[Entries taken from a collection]
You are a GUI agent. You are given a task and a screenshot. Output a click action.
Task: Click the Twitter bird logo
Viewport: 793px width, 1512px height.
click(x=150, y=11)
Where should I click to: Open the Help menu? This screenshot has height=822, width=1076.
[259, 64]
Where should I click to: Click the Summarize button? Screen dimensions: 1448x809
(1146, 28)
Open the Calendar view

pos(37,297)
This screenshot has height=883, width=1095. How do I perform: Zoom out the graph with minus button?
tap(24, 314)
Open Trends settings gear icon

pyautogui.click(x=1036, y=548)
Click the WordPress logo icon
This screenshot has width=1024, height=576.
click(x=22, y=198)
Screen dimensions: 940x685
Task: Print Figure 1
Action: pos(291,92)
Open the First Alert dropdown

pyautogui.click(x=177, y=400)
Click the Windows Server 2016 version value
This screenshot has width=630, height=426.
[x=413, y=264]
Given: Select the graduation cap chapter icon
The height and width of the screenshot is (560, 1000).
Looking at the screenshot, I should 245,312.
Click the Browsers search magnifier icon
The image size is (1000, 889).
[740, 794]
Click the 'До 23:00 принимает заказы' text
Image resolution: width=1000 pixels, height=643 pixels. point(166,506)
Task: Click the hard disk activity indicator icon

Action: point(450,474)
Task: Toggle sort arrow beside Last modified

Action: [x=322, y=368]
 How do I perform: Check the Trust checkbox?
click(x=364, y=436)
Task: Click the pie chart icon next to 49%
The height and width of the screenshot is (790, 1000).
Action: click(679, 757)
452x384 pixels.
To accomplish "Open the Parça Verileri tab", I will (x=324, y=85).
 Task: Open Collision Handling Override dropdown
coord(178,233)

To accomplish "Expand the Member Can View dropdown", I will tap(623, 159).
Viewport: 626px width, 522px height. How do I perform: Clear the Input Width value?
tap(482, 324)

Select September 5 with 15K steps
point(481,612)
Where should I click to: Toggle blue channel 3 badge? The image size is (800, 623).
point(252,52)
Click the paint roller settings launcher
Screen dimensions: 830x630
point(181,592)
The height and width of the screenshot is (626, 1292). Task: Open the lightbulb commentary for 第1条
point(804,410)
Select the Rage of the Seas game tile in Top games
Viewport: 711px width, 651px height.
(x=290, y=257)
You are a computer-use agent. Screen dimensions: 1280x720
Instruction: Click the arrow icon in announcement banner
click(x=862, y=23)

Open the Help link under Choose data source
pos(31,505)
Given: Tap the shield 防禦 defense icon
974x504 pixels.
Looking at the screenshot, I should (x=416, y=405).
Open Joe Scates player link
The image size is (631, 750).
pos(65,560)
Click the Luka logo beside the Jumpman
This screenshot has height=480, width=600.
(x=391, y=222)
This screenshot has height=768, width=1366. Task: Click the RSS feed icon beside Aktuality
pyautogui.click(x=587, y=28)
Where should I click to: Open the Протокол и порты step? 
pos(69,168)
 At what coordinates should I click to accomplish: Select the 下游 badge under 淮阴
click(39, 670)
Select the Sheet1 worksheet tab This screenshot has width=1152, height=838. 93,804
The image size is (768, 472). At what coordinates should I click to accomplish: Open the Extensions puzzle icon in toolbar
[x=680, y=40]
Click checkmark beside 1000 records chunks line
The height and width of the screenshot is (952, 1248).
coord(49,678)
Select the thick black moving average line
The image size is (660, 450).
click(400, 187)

WHAT IS BEING ASKED ::
Please output all of the entries without changing a single character.

EXERCISE SOLUTION ::
You are a GUI agent. You are given a task and a screenshot. Output a click action.
Task: Click the Twitter bird logo
Viewport: 793px width, 1512px height.
click(x=150, y=11)
Where should I click to: Open the Help menu? This screenshot has height=822, width=1076.
[259, 64]
Where should I click to: Click the Summarize button? Screen dimensions: 1448x809
(1146, 28)
Open the Calendar view

pos(37,297)
This screenshot has height=883, width=1095. How do I perform: Zoom out the graph with minus button?
tap(24, 314)
Open Trends settings gear icon

pyautogui.click(x=1036, y=548)
Click the WordPress logo icon
This screenshot has width=1024, height=576.
click(x=22, y=198)
Screen dimensions: 940x685
Task: Print Figure 1
Action: pos(291,92)
Open the First Alert dropdown

pyautogui.click(x=177, y=400)
Click the Windows Server 2016 version value
This screenshot has width=630, height=426.
[x=413, y=264]
Given: Select the graduation cap chapter icon
The height and width of the screenshot is (560, 1000).
Looking at the screenshot, I should 245,312.
Click the Browsers search magnifier icon
The image size is (1000, 889).
[740, 794]
Click the 'До 23:00 принимает заказы' text
Image resolution: width=1000 pixels, height=643 pixels. point(166,506)
Task: Click the hard disk activity indicator icon

Action: point(450,474)
Task: Toggle sort arrow beside Last modified

Action: [x=322, y=368]
 How do I perform: Check the Trust checkbox?
click(x=364, y=436)
Task: Click the pie chart icon next to 49%
The height and width of the screenshot is (790, 1000).
Action: click(679, 757)
452x384 pixels.
To accomplish "Open the Parça Verileri tab", I will (x=324, y=85).
 Task: Open Collision Handling Override dropdown
coord(178,233)

To accomplish "Expand the Member Can View dropdown", I will tap(623, 159).
Viewport: 626px width, 522px height. How do I perform: Clear the Input Width value?
tap(482, 324)

Select September 5 with 15K steps
point(481,612)
Where should I click to: Toggle blue channel 3 badge? The image size is (800, 623).
point(252,52)
Click the paint roller settings launcher
Screen dimensions: 830x630
point(181,592)
The height and width of the screenshot is (626, 1292). Task: Open the lightbulb commentary for 第1条
point(804,410)
Select the Rage of the Seas game tile in Top games
Viewport: 711px width, 651px height.
(x=290, y=257)
You are a computer-use agent. Screen dimensions: 1280x720
Instruction: Click the arrow icon in announcement banner
click(x=862, y=23)

Open the Help link under Choose data source
pos(31,505)
Given: Tap the shield 防禦 defense icon
974x504 pixels.
Looking at the screenshot, I should (x=416, y=405).
Open Joe Scates player link
The image size is (631, 750).
pos(65,560)
Click the Luka logo beside the Jumpman
This screenshot has height=480, width=600.
(x=391, y=222)
This screenshot has height=768, width=1366. Task: Click the RSS feed icon beside Aktuality
pyautogui.click(x=587, y=28)
Where should I click to: Open the Протокол и порты step? 
pos(69,168)
 At what coordinates should I click to accomplish: Select the 下游 badge under 淮阴
click(39, 670)
Select the Sheet1 worksheet tab This screenshot has width=1152, height=838. 93,804
The image size is (768, 472). At what coordinates should I click to accomplish: Open the Extensions puzzle icon in toolbar
[x=680, y=40]
Click checkmark beside 1000 records chunks line
The height and width of the screenshot is (952, 1248).
coord(49,678)
Select the thick black moving average line
The image size is (660, 450).
click(400, 187)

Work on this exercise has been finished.